From the Guidelines
Thrombophilia Panel for Unprovoked Deep Vein Thrombosis (DVT)
A thrombophilia panel is strongly recommended for patients with unprovoked Deep Vein Thrombosis (DVT) to identify underlying coagulation disorders that may increase the risk of recurrent thrombosis 1.
Components of the Thrombophilia Panel
The panel should include tests for:
- Factor V Leiden
- Prothrombin G20210A mutation
- Antithrombin
- Protein C
- Protein S Additionally, tests for antiphospholipid antibodies, including lupus anticoagulant, anti-cardiolipin, and anti-β2-glycoprotein I antibodies, should be considered 1.

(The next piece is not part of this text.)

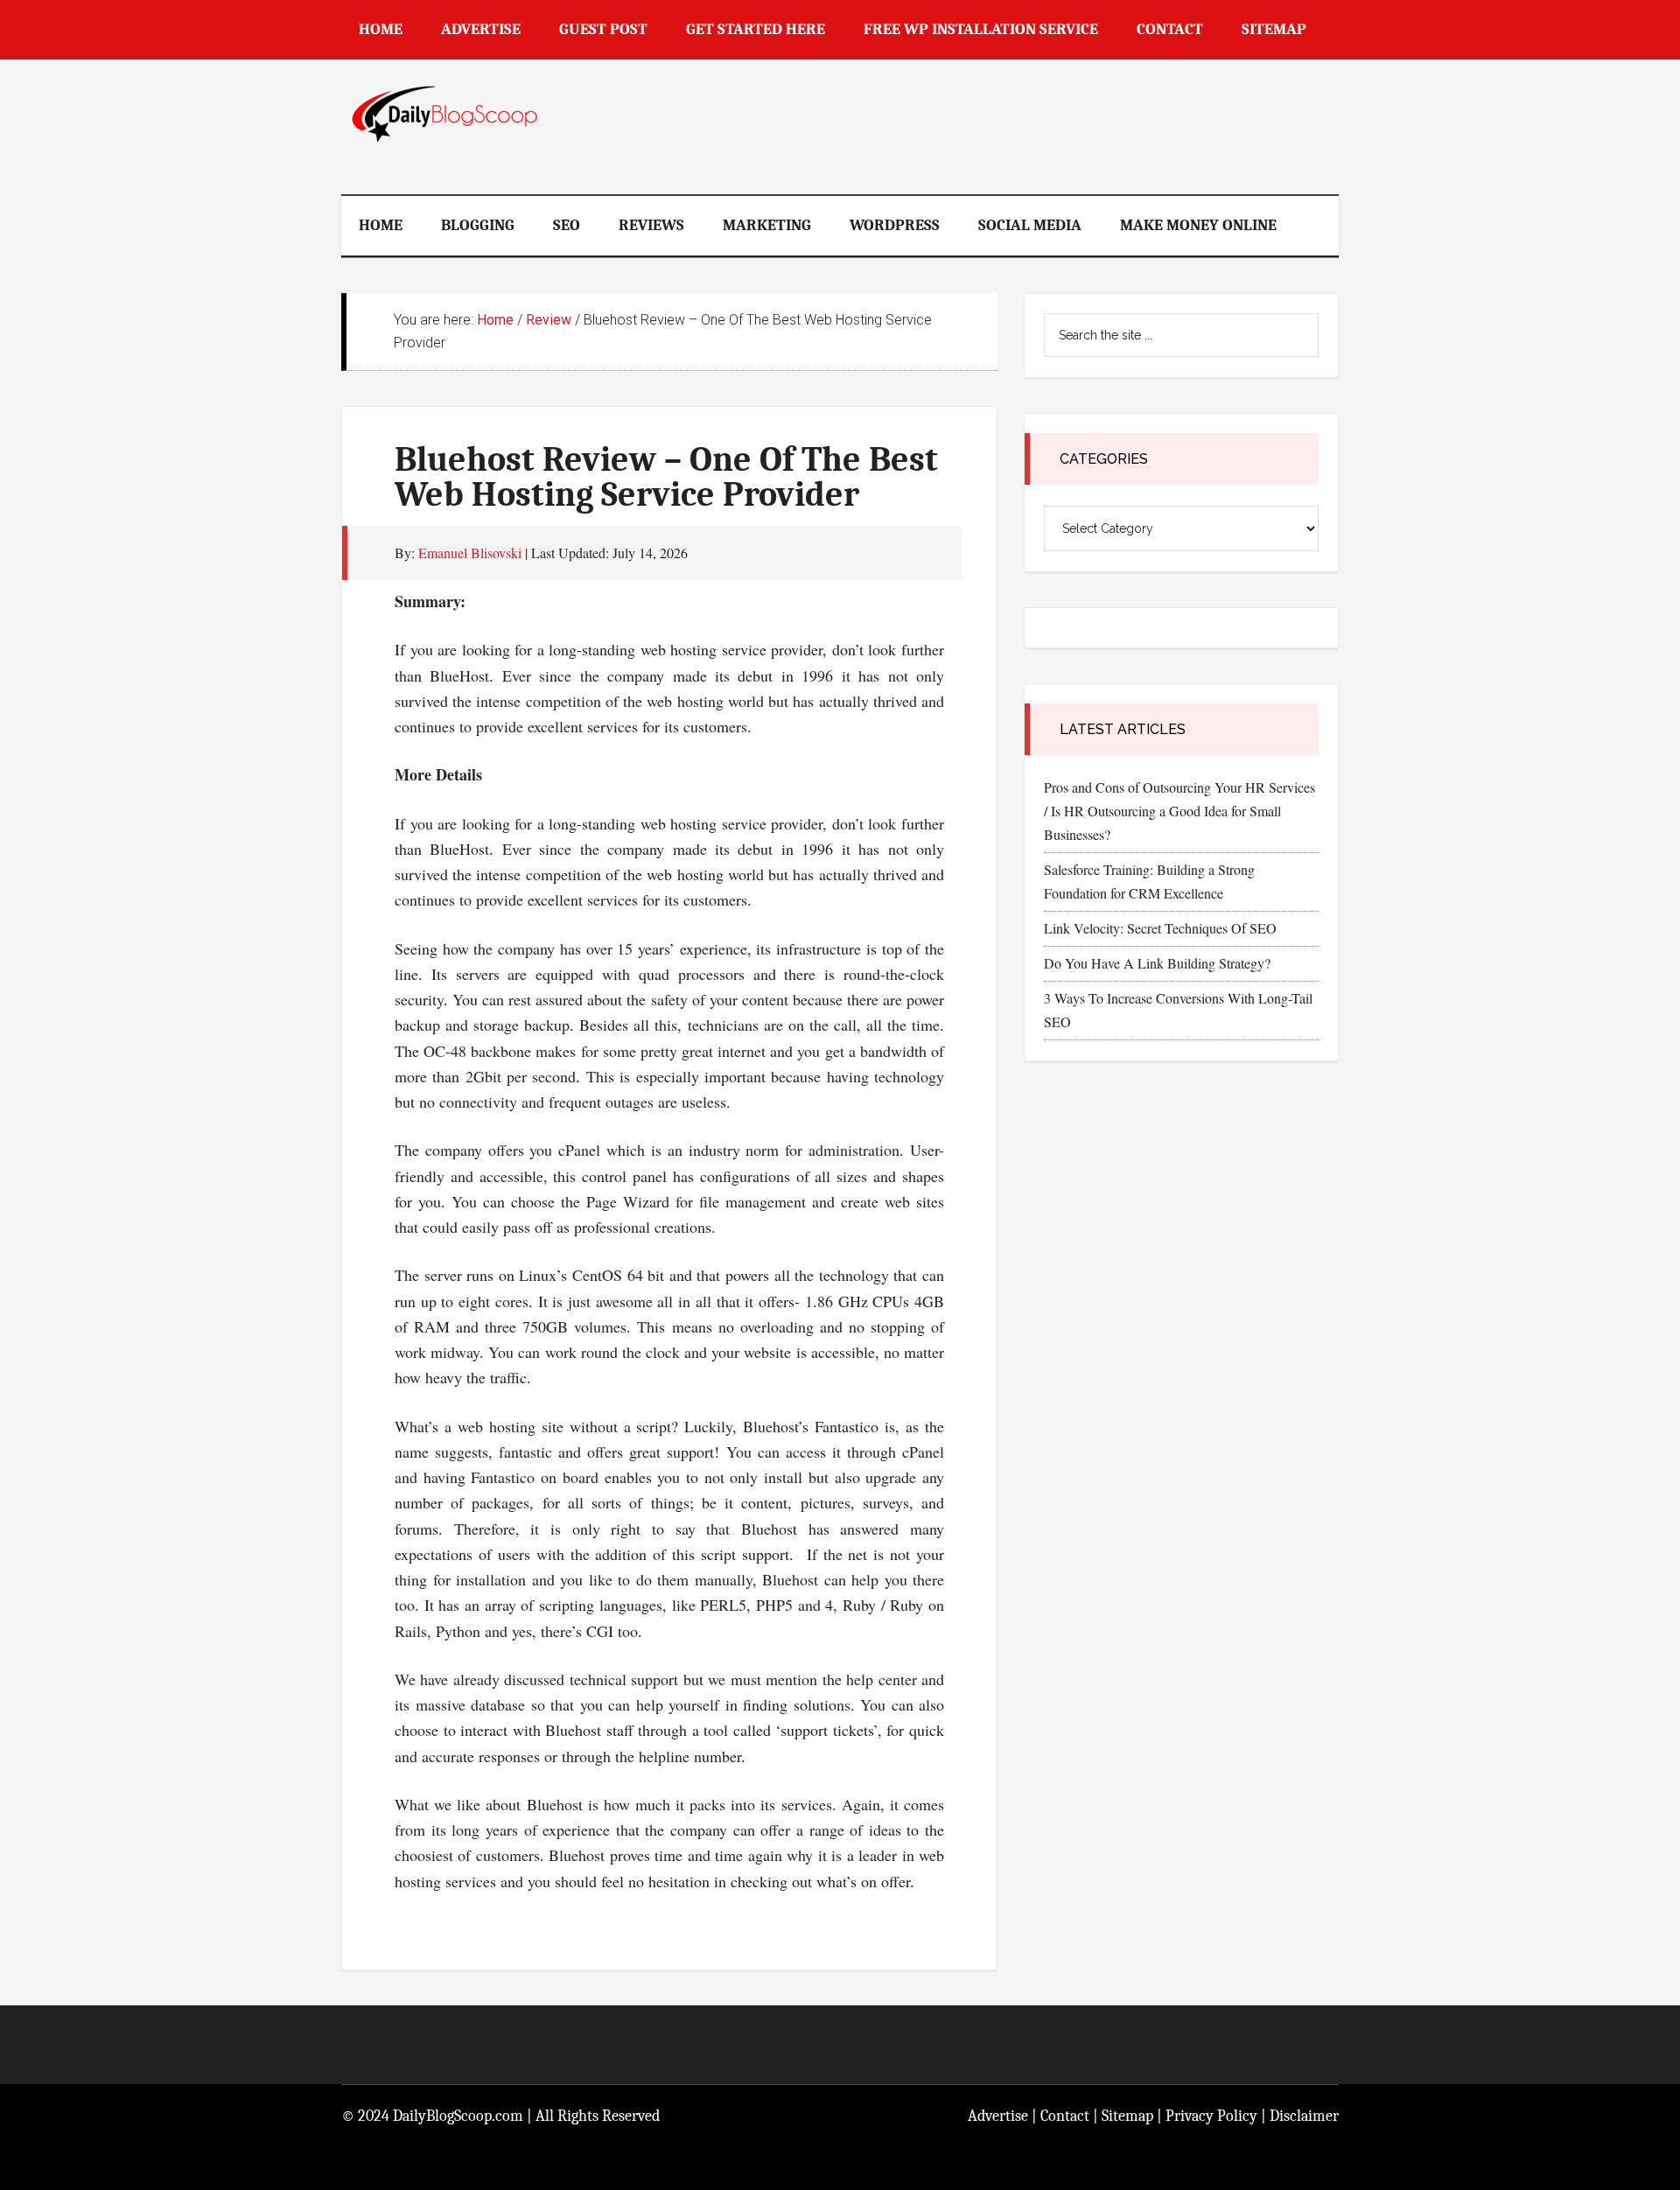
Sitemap (1127, 2116)
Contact (1064, 2116)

Management of Unprovoked DVT with Confirmed Thrombophilia
Patients with unprovoked DVT and a confirmed thrombophilia should be considered for extended anticoagulation with a vitamin K antagonist, such as warfarin, with a target INR of 2.0-3.0, or a direct oral anticoagulant, such as rivaroxaban 20mg daily, apixaban 5mg twice daily, or dabigatran 150mg twice daily 1. The duration of anticoagulation should be individualized based on the patient's risk of recurrent thrombosis and anticoagulant-related bleeding.
Additional Testing
It is also recommended to test for homocysteine levels and to consider testing for other rare thrombophilic conditions, such as Factor VIII and Factor XI, in selected patients 1.
Key Considerations
- The risk of recurrent VTE is high in patients with unprovoked DVT, with an estimated risk of 10% by 1 year and up to 30% by 5 to 10 years 1.
- The decision to extend anticoagulation should be based on the patient's risk of recurrent thrombosis and anticoagulant-related bleeding 1.
- Regular monitoring and reassessment of the patient's risk-benefit profile is essential to guide management decisions 1.
From the Research
Thrombophilia Panel for Unprovoked Deep Vein Thrombosis (DVT)
The thrombophilia panel for unprovoked DVT includes several factors that can help predict the development of recurrent events. These factors are:
- Thrombophilia 2, 3, 4, 5
- Clinical presentation with primary DVT 2, 4, 5
- Proximal location of DVT 4, 5
- Obesity 4, 5
- Old age 2, 4, 5
- Male sex 4, 5
- Non-0 blood group 5
- Persistence of residual vein thrombosis at ultrasound assessment 4, 5
- Persistently high values of D-dimer 4, 5
- Early development of the post-thrombotic syndrome 5
Role of Thrombophilia
Thrombophilia is a factor that can increase the risk of recurrent VTE in patients with unprovoked DVT 2, 3, 4, 5. However, the role of inherited thrombophilia is controversial 4, 5.
Assessment of Recurrent VTE Risk
The assessment of recurrent VTE risk can be done using clinical prediction guides that stratify patients with unprovoked VTE according to their risk for disease recurrence 3. These guides can help clinicians in decisions about the duration of anticoagulation.
Management of Unprovoked VTE
The management of patients with unprovoked VTE is a common and challenging clinical problem 3. The latest international guidelines suggest indefinite anticoagulation for most patients with the first episode of unprovoked VTE 4, 6, 5. However, new scenarios and opportunities are being offered by the identification of risk stratification models and by strategies that have the potential to help identify patients in whom anticoagulation can be safely discontinued 4, 5.